Changing a running Kubernetes Cluster Permissions (a.k.a. Scopes)
In a hurry? Check it out the TL;DR by the end of this with all the commands you must know to make it work.
This cluster is our first one when we switched from Heroku to Google Cloud. Back then we had just some idea how Kubernetes works and no idea at all how Google Cloud works.
It was a good move and as our knowledge grows we decided to do not start over again and learn how to keep fixing our mistakes.
On this cluster, that we named cluster-1, we had no idea how it would interact with the other GCP services, and to be truly honest, we had no idea of all the services available.
Our goal back then was to replace our previous hosting but keeping the containers idea going on.
Recently we decided to adopt PubSub to handle messages between systems and then we got this error from our consumer. It has no authorization to reach our topics.
Of course this could (and probably should) be resolved by issuing a specific service account to it that restricts what it can see but this is a kind of sophistication that now isn’t concerning us.
Not just on this, I rather to go baby steps instead of get it all perfect at once, not only because perfect changes with time and perception of reality but because the team needs time to embrace all the knowledge that leads to that.
Understanding scopes
Scopes inform the access level your cluster nodes will have to specific GCP services as a whole. They'll be the default to any service deployed on those machines.

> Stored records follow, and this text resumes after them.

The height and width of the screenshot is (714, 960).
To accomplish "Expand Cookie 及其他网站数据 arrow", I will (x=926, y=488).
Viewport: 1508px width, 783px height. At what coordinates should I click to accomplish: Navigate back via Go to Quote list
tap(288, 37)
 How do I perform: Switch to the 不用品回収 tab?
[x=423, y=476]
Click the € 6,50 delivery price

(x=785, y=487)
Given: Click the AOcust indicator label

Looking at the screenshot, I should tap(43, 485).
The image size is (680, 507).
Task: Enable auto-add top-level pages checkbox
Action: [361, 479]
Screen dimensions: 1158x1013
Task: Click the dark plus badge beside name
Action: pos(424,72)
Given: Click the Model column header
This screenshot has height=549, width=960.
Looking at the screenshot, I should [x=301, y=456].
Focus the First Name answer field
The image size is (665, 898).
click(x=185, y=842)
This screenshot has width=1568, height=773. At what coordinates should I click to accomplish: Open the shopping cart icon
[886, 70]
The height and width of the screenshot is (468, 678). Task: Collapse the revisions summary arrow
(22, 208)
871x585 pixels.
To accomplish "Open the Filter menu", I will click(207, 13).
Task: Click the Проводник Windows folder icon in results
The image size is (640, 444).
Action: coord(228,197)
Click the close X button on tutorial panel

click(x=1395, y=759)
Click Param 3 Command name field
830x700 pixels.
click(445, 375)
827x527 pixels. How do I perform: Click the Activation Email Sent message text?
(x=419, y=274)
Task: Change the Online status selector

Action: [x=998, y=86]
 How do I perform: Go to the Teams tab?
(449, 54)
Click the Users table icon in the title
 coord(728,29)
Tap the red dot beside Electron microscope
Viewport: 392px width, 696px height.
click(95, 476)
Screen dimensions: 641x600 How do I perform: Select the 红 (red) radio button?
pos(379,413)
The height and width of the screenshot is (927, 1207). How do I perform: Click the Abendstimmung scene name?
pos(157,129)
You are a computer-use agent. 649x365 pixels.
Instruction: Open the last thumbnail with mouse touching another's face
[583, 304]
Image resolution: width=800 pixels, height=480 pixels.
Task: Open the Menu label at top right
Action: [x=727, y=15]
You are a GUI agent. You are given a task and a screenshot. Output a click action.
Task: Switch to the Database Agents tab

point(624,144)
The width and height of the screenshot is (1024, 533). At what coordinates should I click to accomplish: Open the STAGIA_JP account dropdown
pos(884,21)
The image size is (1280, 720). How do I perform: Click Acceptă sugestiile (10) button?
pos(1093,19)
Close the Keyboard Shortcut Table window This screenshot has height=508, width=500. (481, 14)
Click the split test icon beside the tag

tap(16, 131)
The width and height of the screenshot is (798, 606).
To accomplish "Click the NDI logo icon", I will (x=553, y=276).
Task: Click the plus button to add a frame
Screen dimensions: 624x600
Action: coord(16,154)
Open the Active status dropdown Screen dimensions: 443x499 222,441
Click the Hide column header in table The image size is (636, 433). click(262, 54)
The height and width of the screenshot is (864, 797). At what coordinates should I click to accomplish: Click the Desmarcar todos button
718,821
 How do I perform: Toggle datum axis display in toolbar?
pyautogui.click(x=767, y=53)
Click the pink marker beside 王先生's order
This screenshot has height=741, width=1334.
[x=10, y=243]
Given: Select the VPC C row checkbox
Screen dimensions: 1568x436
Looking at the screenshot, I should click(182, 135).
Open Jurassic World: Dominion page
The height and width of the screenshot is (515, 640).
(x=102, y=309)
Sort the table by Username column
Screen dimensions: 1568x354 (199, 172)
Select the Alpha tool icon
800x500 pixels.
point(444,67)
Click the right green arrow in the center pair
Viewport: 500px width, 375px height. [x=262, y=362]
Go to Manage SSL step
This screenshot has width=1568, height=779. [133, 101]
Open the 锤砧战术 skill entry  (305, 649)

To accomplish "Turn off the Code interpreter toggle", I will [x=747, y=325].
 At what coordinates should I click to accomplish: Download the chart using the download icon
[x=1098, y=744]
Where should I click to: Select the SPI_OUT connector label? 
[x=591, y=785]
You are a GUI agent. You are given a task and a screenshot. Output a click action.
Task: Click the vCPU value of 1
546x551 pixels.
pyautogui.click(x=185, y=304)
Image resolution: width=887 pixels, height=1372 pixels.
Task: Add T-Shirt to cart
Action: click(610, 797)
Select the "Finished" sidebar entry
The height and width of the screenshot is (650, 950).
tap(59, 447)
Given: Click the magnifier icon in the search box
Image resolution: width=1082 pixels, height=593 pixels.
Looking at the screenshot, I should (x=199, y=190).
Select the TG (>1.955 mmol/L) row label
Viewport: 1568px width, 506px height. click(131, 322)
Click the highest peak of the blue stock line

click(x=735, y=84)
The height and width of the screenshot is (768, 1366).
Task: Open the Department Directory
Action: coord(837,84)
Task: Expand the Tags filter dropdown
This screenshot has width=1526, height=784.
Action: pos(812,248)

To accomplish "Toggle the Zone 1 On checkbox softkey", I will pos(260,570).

As this was my first time dealing with scopes on the command line and not on a dashboard, I must confess my ignorance on how should I address to them other than clicking on a checkbox, what happens solely during the cluster creation.
Getting your current scopes from a cluster node
I went for a scopes list from one of my instances metadata. To achieve that I just got the name of one instance on the cluster and then get its metadata.
To get a list of your cluster's instances use:
gcloud computer instances list
The outcome should be something like this:
The next step was to get the instance's metadata. The output of this command is huge, so lets see just what matters for us, that is the scopes on the instance's service account.
gcloud computer instances describe [my-instance-name]
Great! Now I know not only how Google names the scopes but also all the active scopes on my instance.
Figuring out scopes aliases
The next step is to see all the available scopes, what I found on this link. (I'll list them here, but keep in mind that they may have changed).
The default ones
default
https://www.googleapis.com/auth/devstorage.read_only
https://www.googleapis.com/auth/logging.write
https://www.googleapis.com/auth/monitoring.write
https://www.googleapis.com/auth/pubsub
https://www.googleapis.com/auth/service.management.readonly
https://www.googleapis.com/auth/servicecontrol
https://www.googleapis.com/auth/trace.append
The optional ones
bigquery - https://www.googleapis.com/auth/bigquery
cloud-platform - https://www.googleapis.com/auth/cloud-platform
compute-ro - https://www.googleapis.com/auth/compute.readonly
compute-rw - https://www.googleapis.com/auth/compute
datastore - https://www.googleapis.com/auth/datastore
logging-write - https://www.googleapis.com/auth/logging.write
monitoring - https://www.googleapis.com/auth/monitoring
monitoring-write - https://www.googleapis.com/auth/monitoring.write
service-control - https://www.googleapis.com/auth/servicecontrol
service-management - https://www.googleapis.com/auth/service.management.readonly
sql-admin - https://www.googleapis.com/auth/sqlservice.admin
storage-full - https://www.googleapis.com/auth/devstorage.full_control
storage-ro - https://www.googleapis.com/auth/devstorage.read_only
storage-rw - https://www.googleapis.com/auth/devstorage.read_write
taskqueue - https://www.googleapis.com/auth/taskqueue
userinfo-email - https://www.googleapis.com/auth/userinfo.email
Deciding which ones to use
You may disagree with that (which I may be easily seen agreeing with you), but we decided to keep all apis allowed from the cluster nodes, which left us with the following scopes to put on our nodes:
- default
- bigquery
- cloud-platform
- compute-rw
- datastore
- storage-full
- taskqueue
- userinfo-email
- sql-admin
Changing the scopes on the cluster
The way that doesn't work
All I found was mentioning to change the scopes on all the nodes metadata and that would be changing them for the cluster. The command would be as follows:
gcloud compute instances set-service-account [instance] \
--service-account [your service account] \
--scopes [scopes aliases/urls separated with commas]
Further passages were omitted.